Happy Girls’ Day! March 3rd is Hina Matsuri, or Girls Day/Doll/Peach Festival! On the third day of the third month, people pray for the success, happiness and healthy growth of girls. Families customarily set up a display of hina ningyo (hina dolls) in the house accompanied with peach blossoms for their daughters. This tradition dates back to the Edo period (1603-1868), which displayed Heian-clothed dolls as a way of warding off evil spirits.
One of Five ・ (五節句) Gosekku
Hina Matsuri is one of Japan’s five seasonal festivals (gosekku) listed below.
- January 7: Nanakusa no sekku (Seven grasses Festival) (七草の節句)
- Rice porridge seasoned with seven herbs is eaten for good health
- March 3: Hina Matsuri (Girls’ Day) (桃の節句)
- Dolls are displayed in hopes of good health and marriage for young girls. Associated with dolls and peaches (桃).
- May 5: Kodomo no hi (Boys’/Childrens’ Day) (菖蒲の節句)
- Carp streamers are hung as a symbol of strength. Highly associated with irises (菖蒲).
- July 7: Tanabata (Star Festival) (七夕)
- Celebrates the folk tale of two lovers banished to either side of the Milky Way and who can only meet on July 7th. Children write wishes and hang them on bamboo branches on this day.
- September 9: Choyo no sekku (Chrisanthemum Festival) (菊の節句)
- *Not widely observed in Japan. With origins in China where the number nine is lucky.
The main part of Hina Matsuri is the grand display of beautifully crafted hina dolls. These dolls are placed on a 5-7-tiered hinadan covered in red carpet. The dolls represent the Emperor and Empress on the top tier, and the rest of the imperial court below. There may be three court ladies, five musicians, other attendants, and more. Interspersed throughout the display are traditional imperial regalia, sake, mochi and other festive foods. The hinadan can be one of the most cherished possessions in a Japanese household. A new set of dolls is usually passed down through generations or purchased when the first daughter is born. They are set up in mid-late February with much time and patience. Today, there are prearranged sets of hinadan but the real beauty is those displayed by hand.
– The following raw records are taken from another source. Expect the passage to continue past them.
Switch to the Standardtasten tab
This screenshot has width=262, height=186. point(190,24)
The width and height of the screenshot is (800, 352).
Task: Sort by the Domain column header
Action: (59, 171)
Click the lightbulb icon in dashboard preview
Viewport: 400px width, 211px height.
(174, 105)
Much of the food eaten during this holiday is Spring- and/or pink-colored. These include chirashi-zushi, clam soup, various kinds of mochi, strawberry daifuku, sanshoku-dango, hina-arare (colorful rice crackers), and white sake. Some of the recipes mentioned can be found here at Just One Cookbook.
There is a superstition that if the dolls aren’t put away quickly after the March 3rd festival, the celebrated daughters will have trouble getting married.